University of North Carolina professor Stanley Lemon, who led the study, said this of the virus’ impressive identity theft tactics:
“What hepatitis A virus has done, and we don’t totally understand how it has accomplished this, is to have the advantage of existing as a virus with no envelope and being very stable in the environment so it can be transmitted efficiently between people, but to wrap itself in a membrane to evade neutralizing antibodies and facilitate its spread within the host once it has infected a person.”
Lemon also speculated that while hepatitis A is the first virus to demonstrate this trick, it won’t be the last, suggesting that the ability to steal skin from a dying cell and use it as camouflage may be more common than we think — or at least more common than we’re comfortable with.

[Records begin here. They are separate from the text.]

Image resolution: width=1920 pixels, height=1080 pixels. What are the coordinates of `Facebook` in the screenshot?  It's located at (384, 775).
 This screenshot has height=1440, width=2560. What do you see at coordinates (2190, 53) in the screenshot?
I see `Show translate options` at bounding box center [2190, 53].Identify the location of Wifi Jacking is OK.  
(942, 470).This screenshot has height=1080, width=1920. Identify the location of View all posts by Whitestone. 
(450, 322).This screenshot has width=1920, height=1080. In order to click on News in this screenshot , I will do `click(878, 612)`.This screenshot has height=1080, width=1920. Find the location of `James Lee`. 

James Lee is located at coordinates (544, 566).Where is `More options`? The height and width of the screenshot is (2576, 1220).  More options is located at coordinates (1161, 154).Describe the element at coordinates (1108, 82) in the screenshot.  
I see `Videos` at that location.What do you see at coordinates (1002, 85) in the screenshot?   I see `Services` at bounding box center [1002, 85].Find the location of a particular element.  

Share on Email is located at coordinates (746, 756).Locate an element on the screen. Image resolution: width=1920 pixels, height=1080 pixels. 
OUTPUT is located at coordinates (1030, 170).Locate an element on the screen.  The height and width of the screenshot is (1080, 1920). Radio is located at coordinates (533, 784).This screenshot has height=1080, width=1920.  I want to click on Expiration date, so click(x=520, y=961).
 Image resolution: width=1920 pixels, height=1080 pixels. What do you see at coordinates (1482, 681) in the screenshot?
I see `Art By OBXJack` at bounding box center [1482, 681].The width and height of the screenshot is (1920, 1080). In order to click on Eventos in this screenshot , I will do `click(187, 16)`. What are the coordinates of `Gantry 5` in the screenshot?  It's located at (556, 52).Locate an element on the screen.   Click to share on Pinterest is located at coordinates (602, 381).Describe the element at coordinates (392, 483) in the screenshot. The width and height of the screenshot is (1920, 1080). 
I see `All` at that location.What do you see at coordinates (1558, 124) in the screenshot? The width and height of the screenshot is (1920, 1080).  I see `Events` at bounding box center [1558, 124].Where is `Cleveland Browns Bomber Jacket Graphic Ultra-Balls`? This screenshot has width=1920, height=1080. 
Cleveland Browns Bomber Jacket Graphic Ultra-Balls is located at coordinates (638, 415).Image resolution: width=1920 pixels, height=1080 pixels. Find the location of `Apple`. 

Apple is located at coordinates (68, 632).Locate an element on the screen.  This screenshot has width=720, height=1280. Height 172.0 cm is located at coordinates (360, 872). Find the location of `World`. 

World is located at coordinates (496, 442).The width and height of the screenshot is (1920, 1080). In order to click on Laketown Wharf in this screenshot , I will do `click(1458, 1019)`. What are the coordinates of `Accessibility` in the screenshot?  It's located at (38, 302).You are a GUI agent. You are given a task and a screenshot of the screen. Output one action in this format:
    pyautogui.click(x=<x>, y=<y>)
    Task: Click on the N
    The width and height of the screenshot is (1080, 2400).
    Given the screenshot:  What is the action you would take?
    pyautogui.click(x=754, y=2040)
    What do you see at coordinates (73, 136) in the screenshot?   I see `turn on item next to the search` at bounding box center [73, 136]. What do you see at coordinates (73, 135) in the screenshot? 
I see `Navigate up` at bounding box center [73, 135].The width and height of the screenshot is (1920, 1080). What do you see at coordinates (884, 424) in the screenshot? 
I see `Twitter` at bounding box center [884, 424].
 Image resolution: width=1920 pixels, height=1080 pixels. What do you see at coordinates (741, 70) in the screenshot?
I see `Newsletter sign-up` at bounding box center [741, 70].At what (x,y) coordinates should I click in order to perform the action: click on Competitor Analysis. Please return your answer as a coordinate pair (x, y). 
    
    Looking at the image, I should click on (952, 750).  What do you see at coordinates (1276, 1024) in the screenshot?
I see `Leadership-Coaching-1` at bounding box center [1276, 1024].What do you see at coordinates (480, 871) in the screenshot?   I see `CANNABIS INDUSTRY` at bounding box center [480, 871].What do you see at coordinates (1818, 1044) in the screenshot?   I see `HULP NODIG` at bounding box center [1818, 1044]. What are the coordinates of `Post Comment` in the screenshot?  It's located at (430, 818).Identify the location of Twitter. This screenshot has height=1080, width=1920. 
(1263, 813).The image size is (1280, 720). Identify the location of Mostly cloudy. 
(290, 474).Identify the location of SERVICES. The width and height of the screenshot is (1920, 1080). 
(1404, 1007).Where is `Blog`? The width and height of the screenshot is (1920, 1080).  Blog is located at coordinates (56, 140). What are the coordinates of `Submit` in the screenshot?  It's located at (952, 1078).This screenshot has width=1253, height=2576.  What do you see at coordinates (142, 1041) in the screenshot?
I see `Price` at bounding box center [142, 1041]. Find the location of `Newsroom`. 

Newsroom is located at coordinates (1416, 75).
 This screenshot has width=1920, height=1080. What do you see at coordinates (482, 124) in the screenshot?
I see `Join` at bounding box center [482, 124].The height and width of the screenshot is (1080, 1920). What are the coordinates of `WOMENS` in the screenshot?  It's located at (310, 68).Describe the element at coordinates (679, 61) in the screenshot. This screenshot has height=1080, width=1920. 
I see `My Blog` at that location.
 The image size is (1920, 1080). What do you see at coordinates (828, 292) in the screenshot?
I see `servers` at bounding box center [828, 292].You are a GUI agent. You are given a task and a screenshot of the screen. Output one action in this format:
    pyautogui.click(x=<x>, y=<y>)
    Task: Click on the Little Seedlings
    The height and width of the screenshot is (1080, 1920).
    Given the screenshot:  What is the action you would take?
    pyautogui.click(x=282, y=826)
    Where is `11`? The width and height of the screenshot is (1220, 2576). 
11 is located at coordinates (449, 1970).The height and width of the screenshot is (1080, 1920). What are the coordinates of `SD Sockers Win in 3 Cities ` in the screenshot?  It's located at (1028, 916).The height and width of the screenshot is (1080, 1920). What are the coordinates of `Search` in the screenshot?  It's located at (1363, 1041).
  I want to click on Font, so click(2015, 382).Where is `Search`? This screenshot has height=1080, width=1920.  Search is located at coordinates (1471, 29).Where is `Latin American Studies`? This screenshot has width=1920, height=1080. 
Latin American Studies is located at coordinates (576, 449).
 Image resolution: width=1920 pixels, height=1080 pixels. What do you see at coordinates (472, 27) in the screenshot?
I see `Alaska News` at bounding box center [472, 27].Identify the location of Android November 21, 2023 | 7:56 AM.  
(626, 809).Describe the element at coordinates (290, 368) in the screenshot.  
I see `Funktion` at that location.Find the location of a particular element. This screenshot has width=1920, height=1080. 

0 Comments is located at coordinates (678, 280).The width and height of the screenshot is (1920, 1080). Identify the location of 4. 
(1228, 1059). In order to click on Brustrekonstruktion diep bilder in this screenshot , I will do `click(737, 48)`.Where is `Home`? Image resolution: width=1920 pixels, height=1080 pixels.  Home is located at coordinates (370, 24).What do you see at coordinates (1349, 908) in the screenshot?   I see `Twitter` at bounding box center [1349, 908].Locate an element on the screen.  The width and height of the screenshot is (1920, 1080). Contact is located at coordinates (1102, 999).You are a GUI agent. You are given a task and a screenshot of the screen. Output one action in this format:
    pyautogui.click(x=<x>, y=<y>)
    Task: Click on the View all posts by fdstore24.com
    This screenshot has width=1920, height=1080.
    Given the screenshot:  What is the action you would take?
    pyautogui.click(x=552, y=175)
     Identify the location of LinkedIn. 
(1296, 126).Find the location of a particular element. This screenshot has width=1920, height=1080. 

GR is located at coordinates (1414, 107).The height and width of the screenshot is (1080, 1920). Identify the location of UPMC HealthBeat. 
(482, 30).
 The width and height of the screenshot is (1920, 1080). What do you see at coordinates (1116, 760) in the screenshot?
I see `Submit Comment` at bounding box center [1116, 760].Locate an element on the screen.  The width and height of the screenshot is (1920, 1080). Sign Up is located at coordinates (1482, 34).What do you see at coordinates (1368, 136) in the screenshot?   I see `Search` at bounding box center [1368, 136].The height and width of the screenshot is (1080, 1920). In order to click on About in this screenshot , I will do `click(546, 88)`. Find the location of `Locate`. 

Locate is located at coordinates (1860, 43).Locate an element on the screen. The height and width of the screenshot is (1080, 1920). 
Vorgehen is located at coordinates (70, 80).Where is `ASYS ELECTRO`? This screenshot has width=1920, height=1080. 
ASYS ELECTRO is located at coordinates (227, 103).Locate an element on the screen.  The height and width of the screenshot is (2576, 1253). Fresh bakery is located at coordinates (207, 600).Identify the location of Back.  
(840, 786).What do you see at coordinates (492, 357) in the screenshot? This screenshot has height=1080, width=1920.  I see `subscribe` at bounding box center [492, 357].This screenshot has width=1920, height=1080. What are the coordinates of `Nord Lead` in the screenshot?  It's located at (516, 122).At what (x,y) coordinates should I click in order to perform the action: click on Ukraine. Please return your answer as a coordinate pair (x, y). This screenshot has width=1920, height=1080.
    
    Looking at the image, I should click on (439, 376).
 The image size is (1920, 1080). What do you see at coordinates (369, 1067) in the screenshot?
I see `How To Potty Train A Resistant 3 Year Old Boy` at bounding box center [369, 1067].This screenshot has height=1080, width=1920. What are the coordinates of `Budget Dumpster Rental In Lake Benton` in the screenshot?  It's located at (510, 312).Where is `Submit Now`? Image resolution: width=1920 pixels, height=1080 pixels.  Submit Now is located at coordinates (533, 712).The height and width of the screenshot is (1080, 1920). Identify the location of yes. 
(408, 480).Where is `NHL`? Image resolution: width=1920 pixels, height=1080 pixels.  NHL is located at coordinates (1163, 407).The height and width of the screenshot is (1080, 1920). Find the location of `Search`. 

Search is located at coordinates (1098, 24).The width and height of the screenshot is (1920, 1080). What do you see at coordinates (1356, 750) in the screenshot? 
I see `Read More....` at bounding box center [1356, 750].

The study also raises some serious questions about the nature of the hepatitis A vaccine. Researchers and clinicians have long thought that the hepatitis A vaccine — which is one of the most effective vaccines ever developed — worked by recruiting antibodies to destroy cells infected by the disease. Since the virus is cloaked, though, that can’t be the way the vaccine works, meaning researchers have to go back to the drawing board to get a better handle on why it does its job so well. While it may sound disheartening, that’s actually good news, as it could teach scientists new things they never expected about how viruses spread, and how to to stop them.